The search results of the brands and creative directors were varied. DIESEL has created more than buzz than ever under Glenn Marten’s leadership, and the show was left open to the public for the second time in an effort to make fashion more inclusive and accessible to a larger audience. The data suggests that this strategy may have worked and piqued the interest of the public looking to attend. 

As for the most talked-about creative directors, Rick Owen’s sculptural, Björk inspired collection didn’t fail to bring the drama and set the Internet abuzz. Tom Ford also topped the list due to the label’s first collection without the namesake designer, and Peter Do’s debut at Helmut Lang. 

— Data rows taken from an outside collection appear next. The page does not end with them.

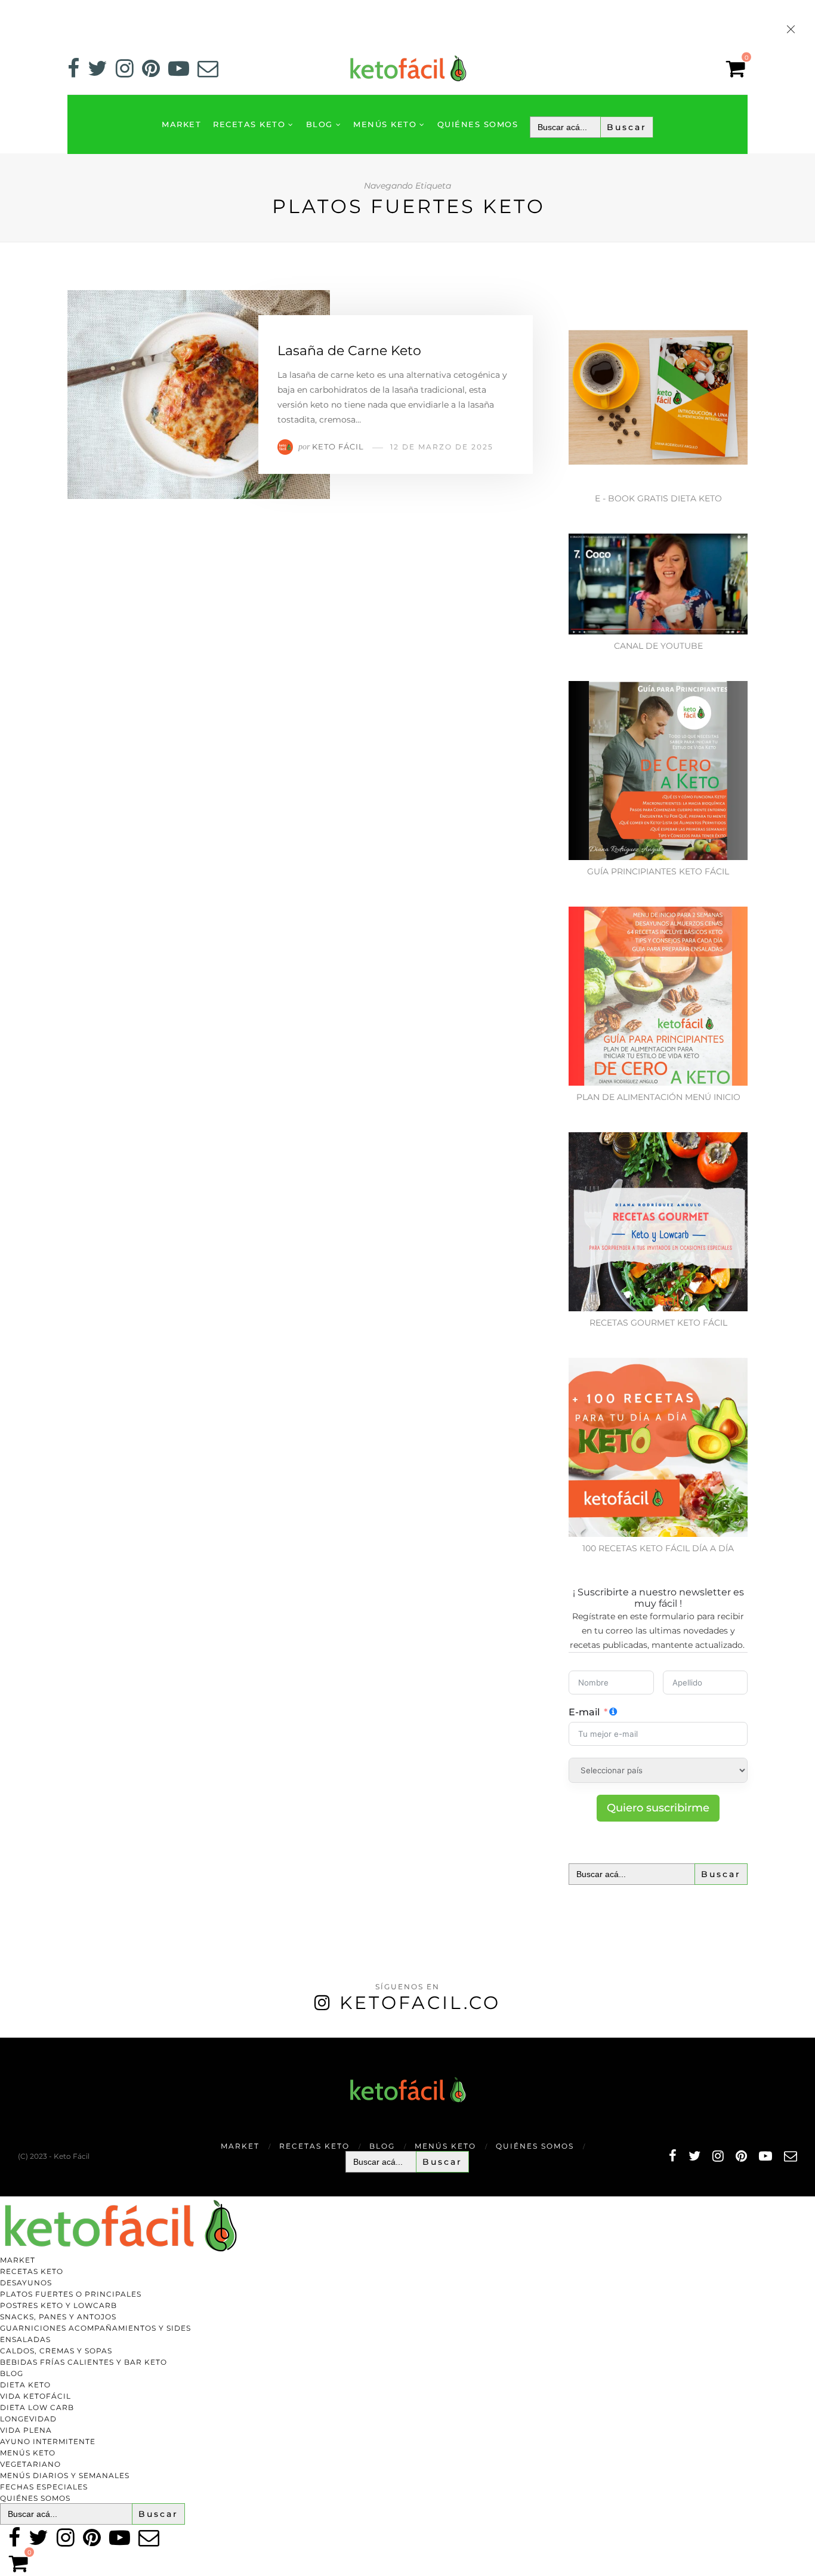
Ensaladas (25, 2339)
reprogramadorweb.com (6, 2038)
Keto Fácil (338, 446)
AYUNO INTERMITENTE (47, 2441)
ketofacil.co (420, 2003)
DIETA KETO (25, 2384)
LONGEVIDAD (28, 2418)
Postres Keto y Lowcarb (58, 2305)
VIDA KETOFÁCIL (35, 2396)
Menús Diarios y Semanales (64, 2475)
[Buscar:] (591, 127)
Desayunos (26, 2282)
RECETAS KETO (249, 124)
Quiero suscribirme (658, 1807)
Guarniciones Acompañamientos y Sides (95, 2328)
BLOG (319, 124)
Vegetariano (30, 2464)
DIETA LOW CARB (37, 2407)
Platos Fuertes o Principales (70, 2294)
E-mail (584, 1712)
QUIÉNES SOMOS (477, 124)
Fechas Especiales (44, 2486)
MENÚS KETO (384, 124)
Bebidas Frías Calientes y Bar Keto (83, 2362)
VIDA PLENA (26, 2430)
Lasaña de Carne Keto (349, 351)
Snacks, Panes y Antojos (58, 2316)
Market (181, 124)
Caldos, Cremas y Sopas (56, 2350)
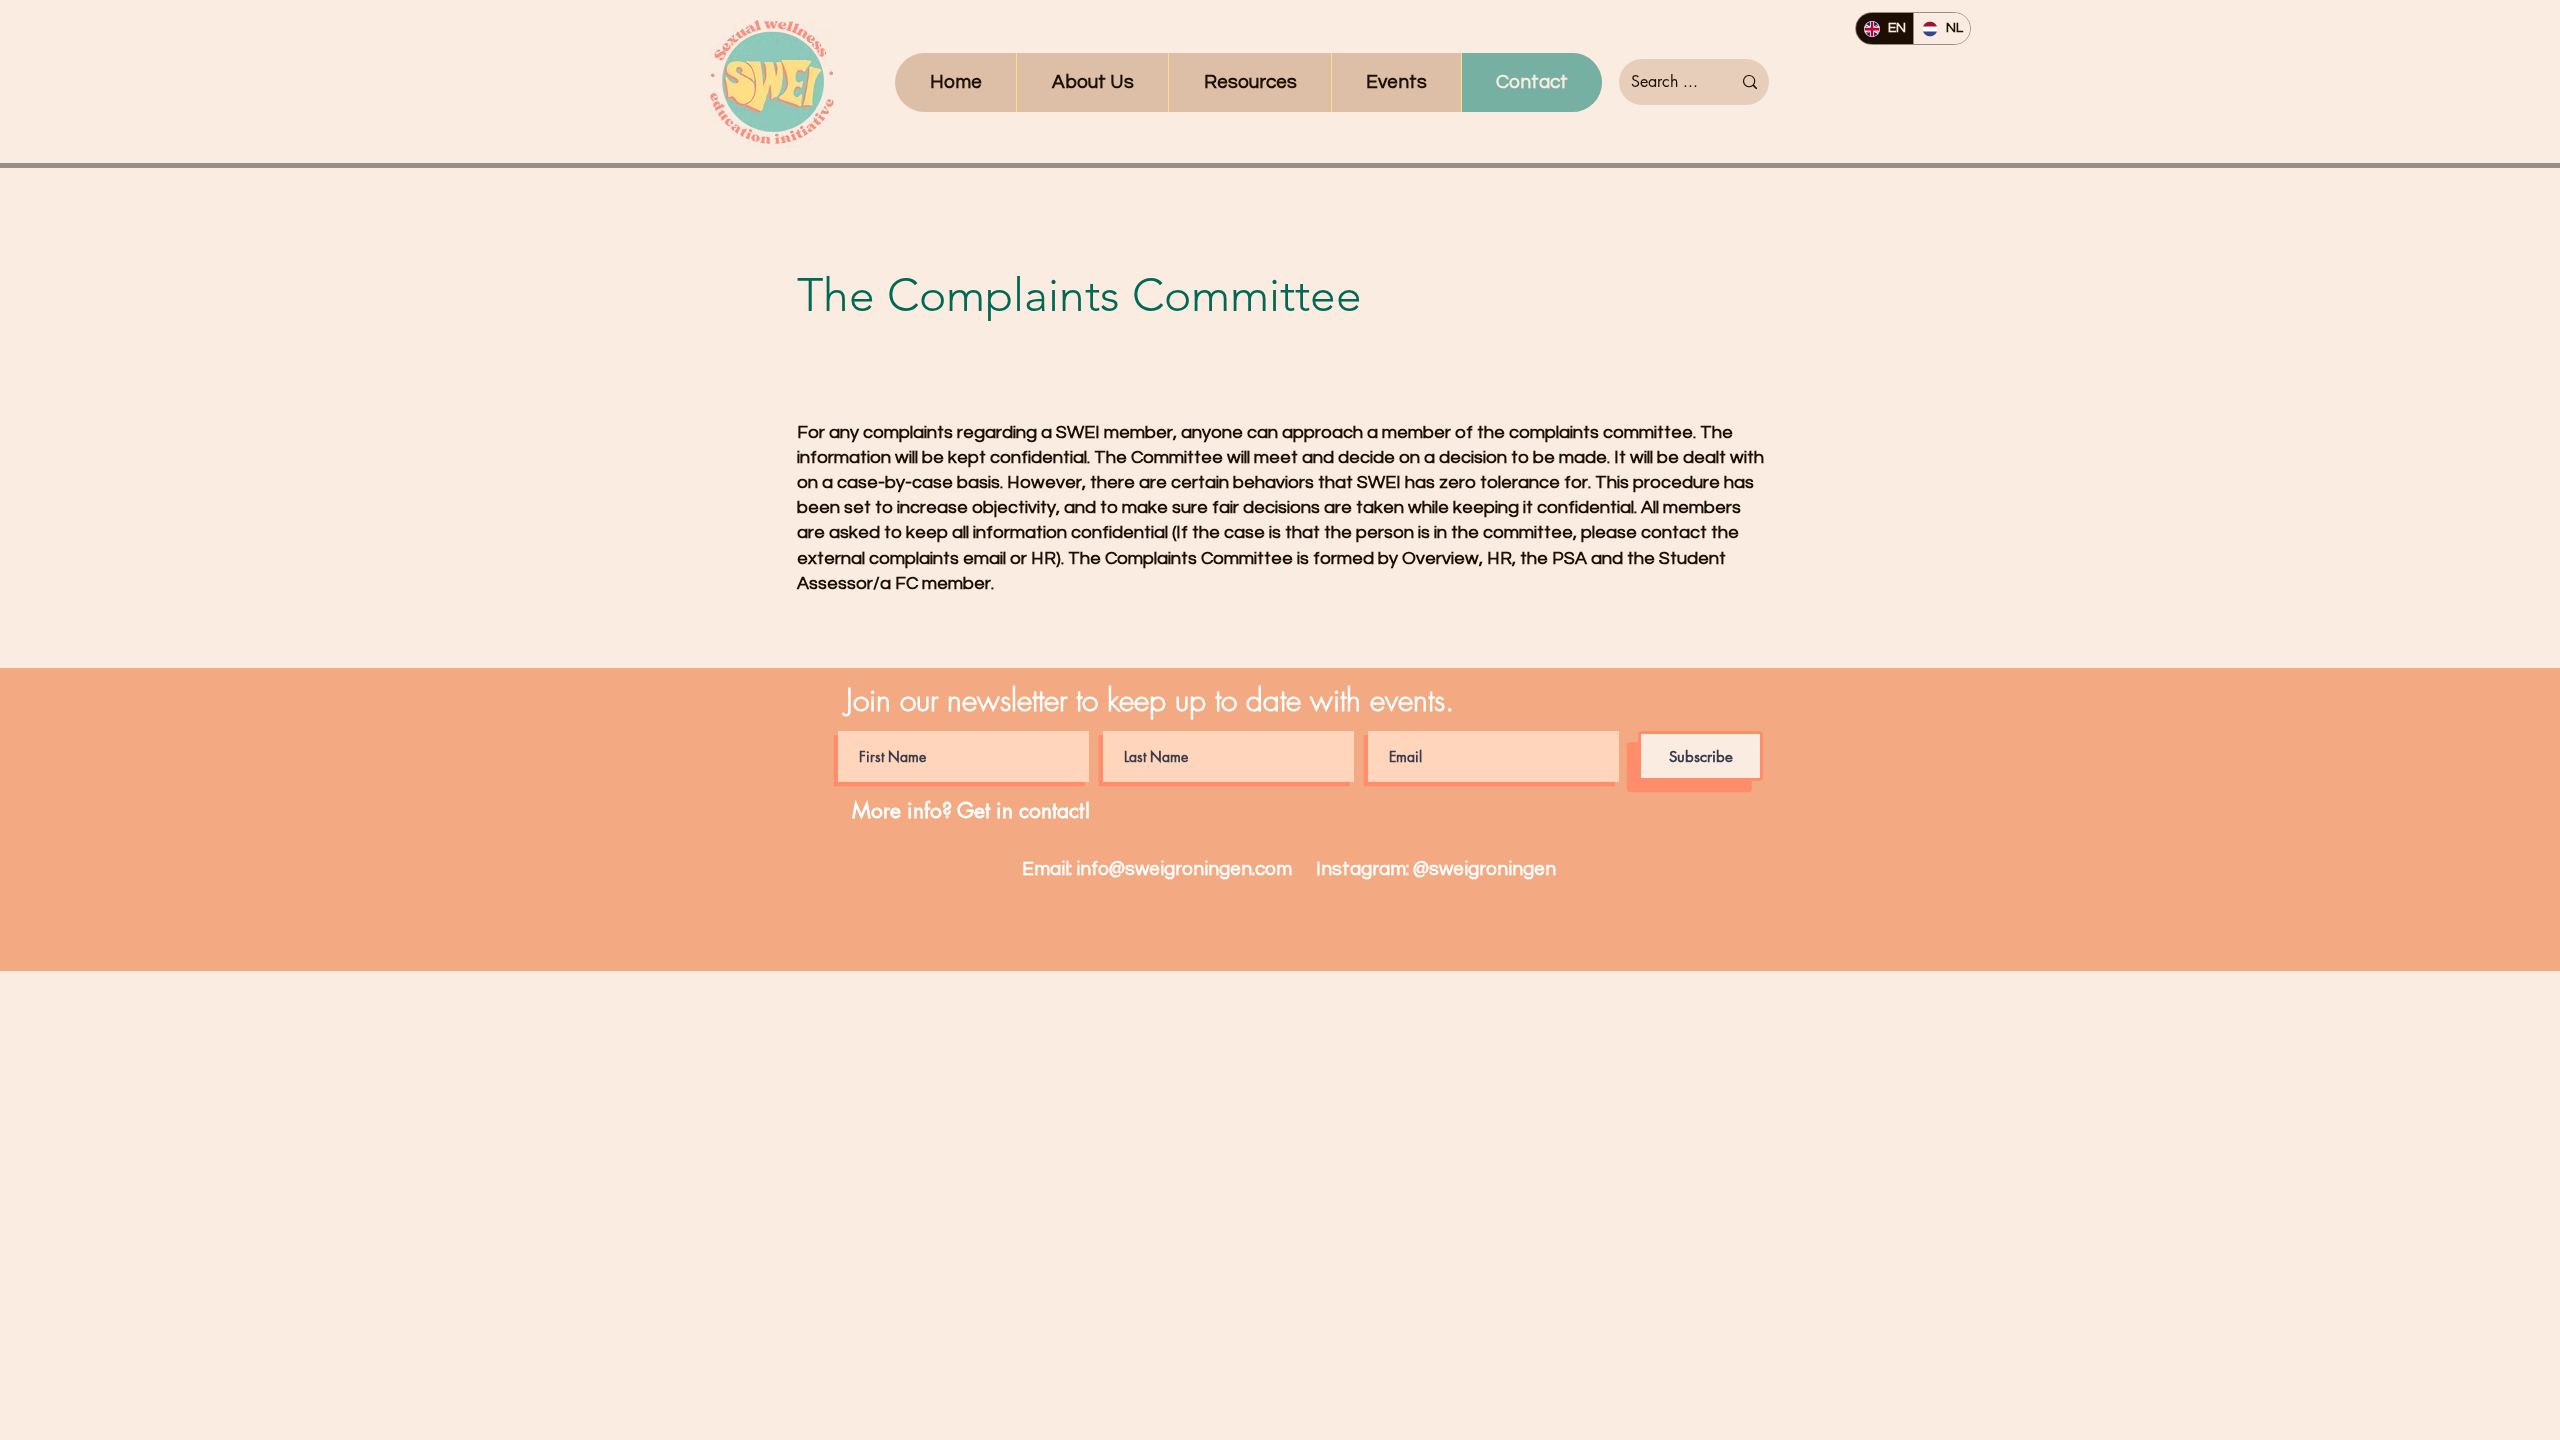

👉🏼 The two main archetypes that were detected across the different fashion weeks was the Everyman and the Rebel. These shows are a chance for designers to push creative boundaries and be as avant garde as they want with fashion, which often leads to beautiful but unwearable pieces. They then select elements from the collection and translate them to retail and for everyday wear.

Visuals illustrated are to bring concepts to life only.

👉🏼 It’s interesting to note that the top subcultures that Sphere detected were Normcore, Y2K, Summer, Androgynous and Heroin Chic, which remains in alignment with the 90s and 00s nostalgia-fueled, gender fluid and comfort-is-key trends of recent years.

Visuals illustrated are to bring concepts to life only.